Unilaterally lowering support payments is not in children’s best interest: Superior Court

COVID-19 is no excuse to breach financial disclosure in family law, says Court

The impacts of the COVID-19 pandemic should not be an excuse to breach the fundamental family law principle of financial disclosure, the Superior Court of Justice of Ontario has said in a recent case.

In Isabelle Juteau v Daniel Orr, 2020 ONSC 5324, the applicant mother and the respondent father were separated and had three minor children. The mother, a 2020 graduate of a nursing program, and the father, a real estate representative, were parties to an agreement governing child and spousal support.

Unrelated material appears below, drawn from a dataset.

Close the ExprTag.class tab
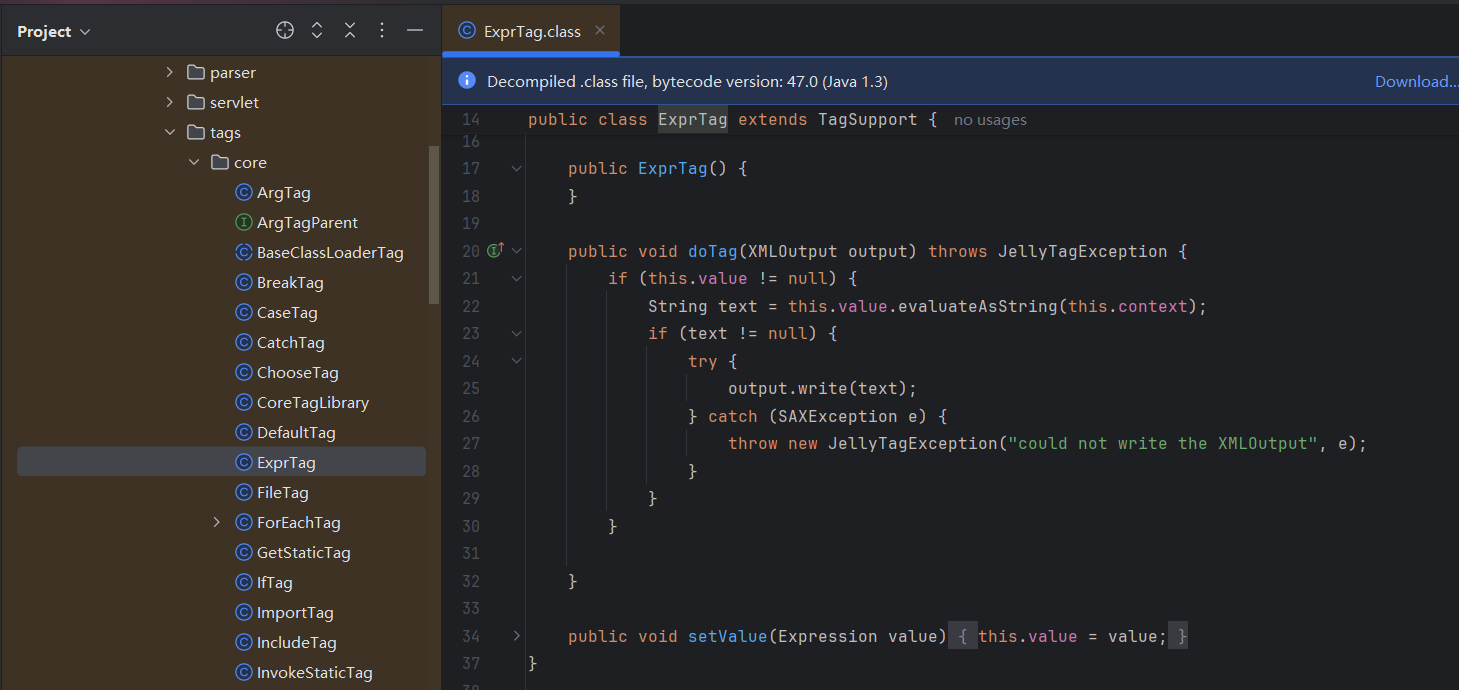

The mother filed a motion seeking monthly spousal support and offset child support, based on the father’s imputed income of $230,000 and on the mother’s imputed income of $40,000, among other amounts like expenses and costs. The mother alleged that the father had unilaterally decided to pay her monthly spousal and child support of $3,602, instead of the agreed amount of $5,000, and had refused to provide his 2019 income despite her repeated requests.

The Ontario Superior Court of Justice granted the mother’s motion, stating that the father’s action of unilaterally lowering support payments was improper and not in the children’s best interests. The court, however, found no malice or bad faith on the father’s part and recognized that he had made an effort to remedy this error by immediately paying all the arrears.

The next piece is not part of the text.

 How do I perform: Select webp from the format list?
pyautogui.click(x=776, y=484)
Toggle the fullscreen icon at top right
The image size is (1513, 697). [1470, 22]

The father contended that there was no reason to modify the agreement because there was no change in the circumstances which would call for such deviation. The court disagreed, stating that the agreement clearly included a mechanism for the annual review and adjustment of support and an obligation to provide financial disclosure by a certain date. The court emphasized that financial disclosure is a fundamental family law principle.

“I can appreciate that the current pandemic has brought on new challenges for us all, but I do not believe that it should be used as an excuse not to provide financial disclosure,” wrote Justice Marc Smith for the court.

The court reviewed the father’s income tax returns from 2016 to 2018 and found no explanation or supporting documentation for the purposes of certain business expenses and the fluctuations of certain amounts. The court eventually stated that the fair and reasonable amount for the father’s imputed net income for 2019 was $230,000, as submitted by the mother.

A blog post written on behalf of NULaw analyzed this case, which involves unbalanced earnings between parents. “[E]ven if the father thought the mother should be working, it was not within his rights to make a decision on his own to reduce support payments,” stated the blog post.